Ian Happ’s home run Monday looked like a glimmer of hope after a monthslong power outage, and Seiya Suzuki’s four-hit outburst Tuesday looked and felt like a breakthrough. And pressed into shortstop duty by an injury to Dansby Swanson, Nico Hoerner’s three-hit night at the end of Tuesday’s rout was something manager David Ross hoped could carry over.
So for the first seven innings of Wednesday night’s 8-3 win over the Nationals, top-of-the-order heroics came from … leadoff man Mike Tauchman?
On a quiet night early for hitters on both sides, Tauchman followed a leadoff, opposite-field home run off former Cub Trevor Williams in the first with a pair of RBI doubles, in the fourth and seventh. Three extra-base hits in a single game is a career first for Tauchman and a welcome rescue for a Cubs offense that entered Wednesday 23rd in MLB in slugging for the month of July.
“Since he’s been here in that leadoff spot, that’s been the best version of our offense,” Ross said.
Playing for his fourth major-league team at 32 years old, the left-handed Tauchman has been a sound option at leadoff against right-handed pitching for his judicious batting eye and on-base ability (.371 OBP). But the Palatine native also entered Wednesday with a .372 slugging percentage in 303 career games, signaling his likely contributions are setting up others for RBI opportunities. But career-best nights have a way of boosting career numbers.
“I just try to get on base, swing at a good pitch — there’s a lot of complicated stuff at times, but it boils down to that,” Tauchman said. “There are guys that are run scorers, there’s guys that are run producers and the guys that do both are the best players in the game. Good lineups have both.”
As it turned out, Tauchman setting the table keyed up the most memorable moment after all. After Yan Gomes’ pinch-hit sacrifice fly broke a 3-3 tie in the eighth, Tauchman walked to reload the bases with two outs — his fourth time on base for the night — setting up Hoerner to break his 20-game homerless streak emphatically.
Greeting Nationals reliever Cory Abbott by ripping a 1-1 fastball into the left-field bleachers, Hoerner put the game out of reach with his first career grand slam. After an easy top of the ninth, Gomes’ fly ball proved to be the game-winner, but Hoerner saved reliever Adbert Alzolay from back-to-back nights of work ahead of four games against the Cardinals.
“Driving the ball to pull-side especially,” Ross said of encouraging signs from Hoerner. “Getting the barrel of the bat out front in an even count was really nice for him.”
“You really have no clue when he is struggling,” said starter Kyle Hendricks, who spun six innings of one-run ball. “You think he has a chance of getting a hit every time he’s up there. To come through like that in a huge moment, that’s what he does for us. He’s one of the best players on our team.”

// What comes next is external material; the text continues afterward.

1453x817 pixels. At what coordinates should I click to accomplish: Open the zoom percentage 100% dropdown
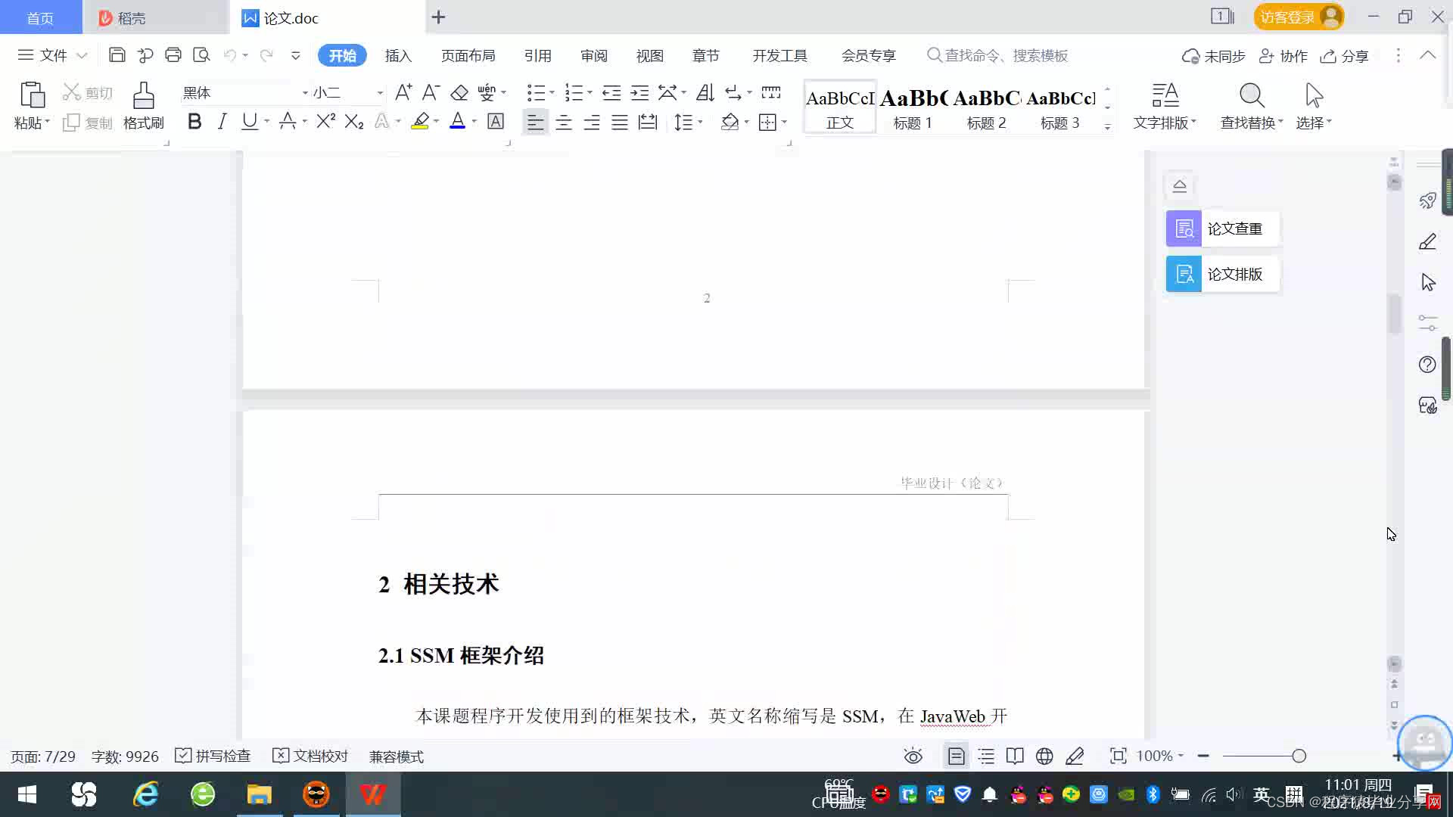[1159, 756]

As a crucial cog at the top of the Cubs order, Hoerner emerging from the .175/.235/.222 start to July he had entering Wednesday would be a shot of life to a clubhouse set up on staying in the NL Central race. But with the Brewers leading the division by 7½ games, Hendricks has to at least ponder the possibility of next month’s trade deadline marking the end of his time with the Cubs in his 10th season.
“We all know where we’re at and we know the situation,” Hendricks said. “After the last year that I had with the injury and stuff, I’m just really soaking in just playing the game right now. Wherever that happens to be, I think everybody knows, obviously I really hope it’s still here.”